**Vorliegender Text**:
Protokoll der Sitzung vom 22.11.2000

Nun zum Sachverhalt: Defizite im alltäglichen Umgang mit gleichgeschlechtlichen Lebensgemeinschaften sind in der Gesellschaft oft festzustellen. Hier geht es darum, Zurücksetzungen und Benachteiligungen zu verhindern. Wir könnten uns auch Änderungen zum Beispiel im Mietrecht, in der Fürsorgepflicht, im Zivil- und Strafprozess, beim Zeugnisverweigerungsrecht, beim Auskunfts- und Besuchsrecht, im Krankenstand usw. durchaus vorstellen.

Problematisch wird es jedoch dort, wo gleichgeschlechtliche Lebensgemeinschaften der Ehe in den Rechtswirkungen weitestgehend gleichgestellt werden.

Deshalb hat Bundesminister Schily im Zuge des Gesetzgebungsverfahrens und im Kabinett nachdrücklich verfassungsrechtliche Bedenken gegen einige Passagen geltend gemacht. Denn, meine Damen und Herren, die Gestaltungsfreiheit des Gesetzgebers ist durch die besondere Wertentscheidung in Artikel 6 des Grundgesetzes beschränkt. Der federführende Rechtsausschuss des deutschen Bundesrats hat in seiner Sitzung am 15. November auf Antrag der Länder Baden-Württemberg u n d Rheinland-Pfalz

(Abg. Wieser CDU: Oh! Hört, hört!)

**Ausgangsmaterial**:

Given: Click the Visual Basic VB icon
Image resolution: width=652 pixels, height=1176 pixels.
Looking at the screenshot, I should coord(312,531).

**Zu bearbeiten**:
(a) Zähle alle Bereiche auf, die im Protokoll als Beispiele für denkbare Änderungen genannt werden.
(b) Schreib aus dem Protokoll den Abschnitt von „Deshalb hat Bundesminister“ bis einschließlich „Oh! Hört, hört!)“ wortgetreu ab.
Das Material wird hier nicht gebraucht.

**Lösungen im Einzelnen**:
(a)
- Mietrecht
- Fürsorgepflicht
- Zivil- und Strafprozess
- Zeugnisverweigerungsrecht
- Auskunfts- und Besuchsrecht
- Krankenstand

(b)
Deshalb hat Bundesminister Schily im Zuge des Gesetzgebungsverfahrens und im Kabinett nachdrücklich verfassungsrechtliche Bedenken gegen einige Passagen geltend gemacht. Denn, meine Damen und Herren, die Gestaltungsfreiheit des Gesetzgebers ist durch die besondere Wertentscheidung in Artikel 6 des Grundgesetzes beschränkt. Der federführende Rechtsausschuss des deutschen Bundesrats hat in seiner Sitzung am 15. November auf Antrag der Länder Baden-Württemberg u n d Rheinland-Pfalz

(Abg. Wieser CDU: Oh! Hört, hört!)